Written request: Which lines of the material below contain the word "Remove"? Display each of them in full.

Input material:
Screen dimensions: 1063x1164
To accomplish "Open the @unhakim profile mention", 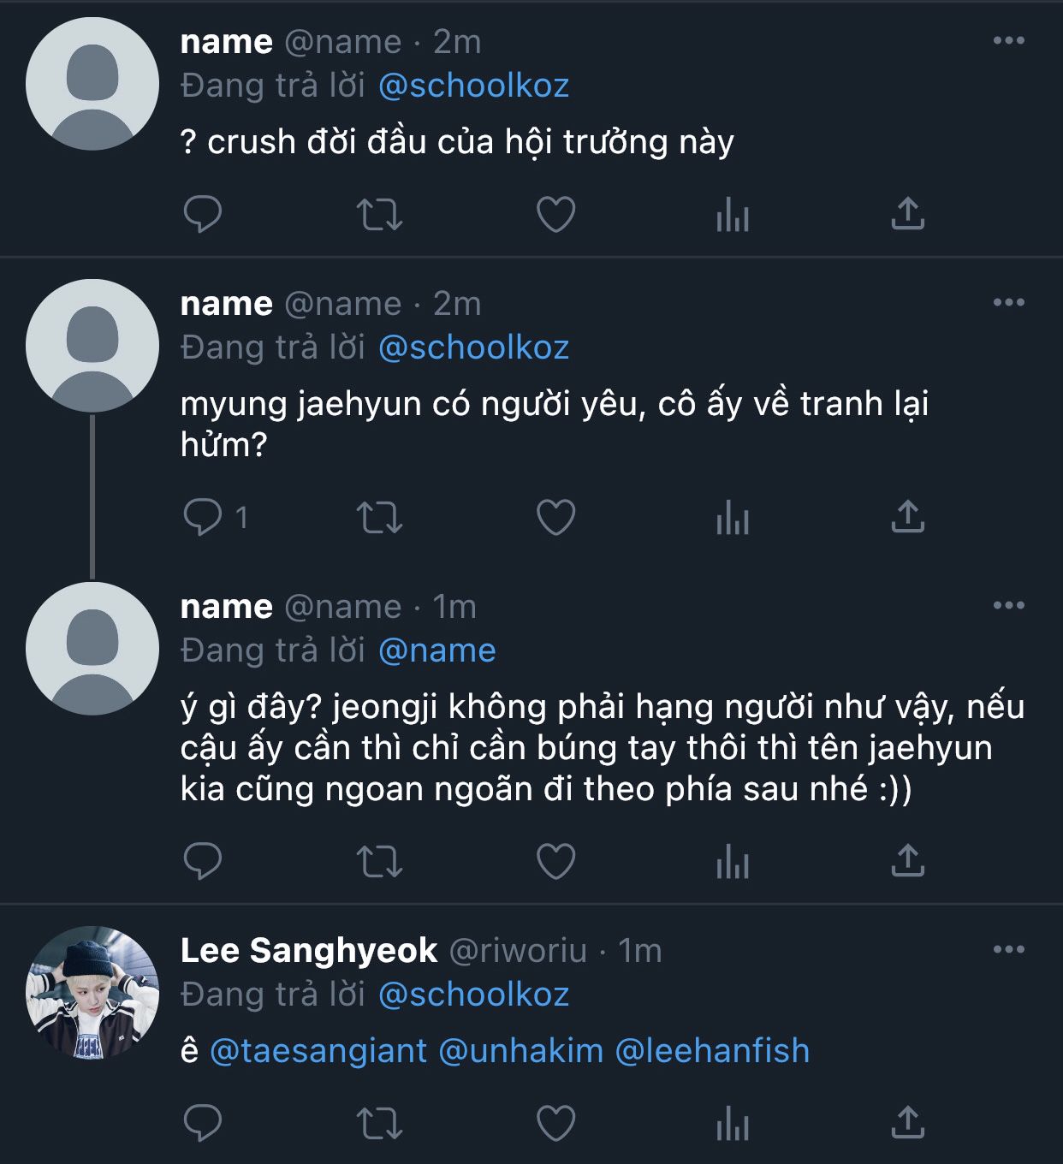I will click(520, 1051).
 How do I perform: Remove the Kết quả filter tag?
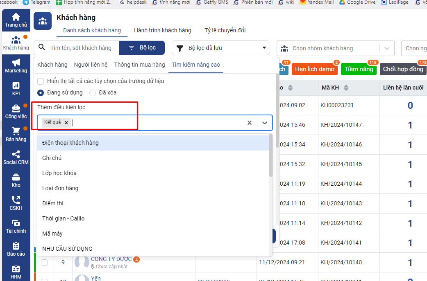(x=66, y=122)
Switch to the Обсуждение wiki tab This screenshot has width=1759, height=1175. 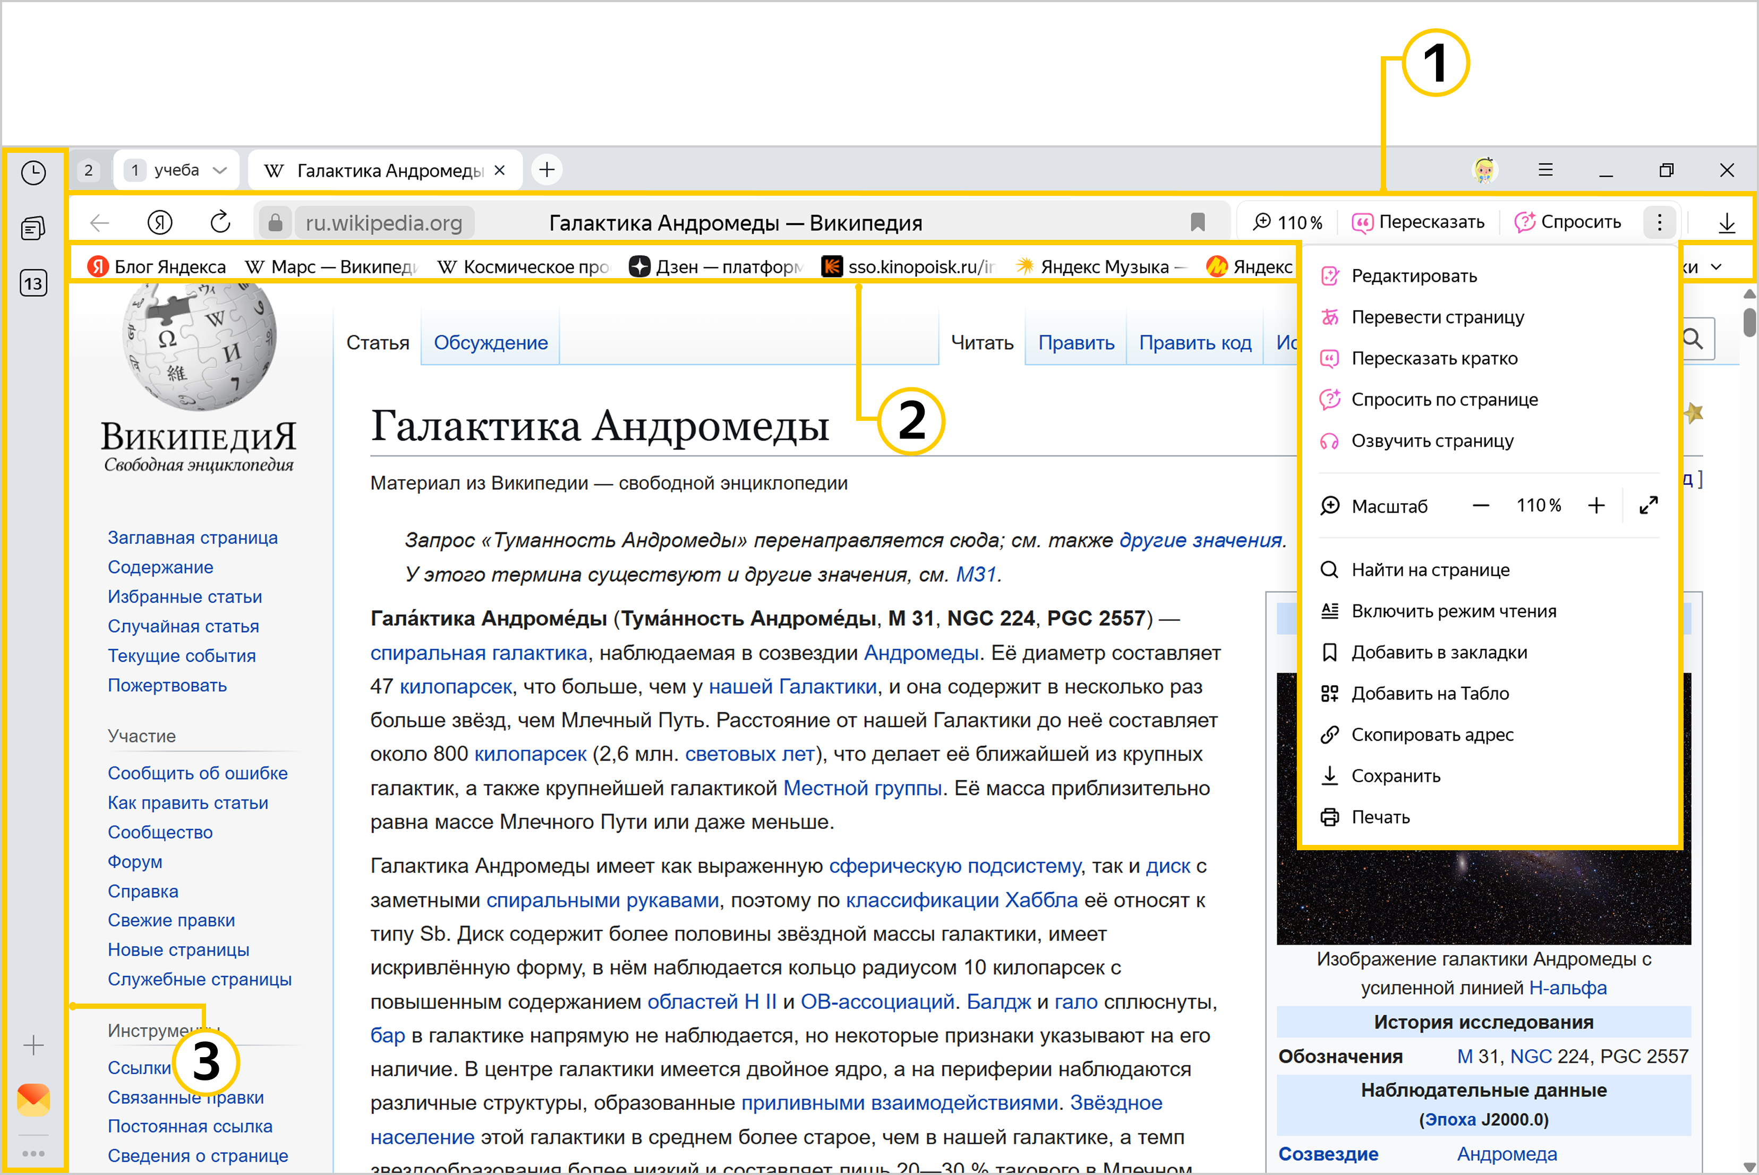[x=490, y=342]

Full response:
 How do I perform: Remove the Kết quả filter tag?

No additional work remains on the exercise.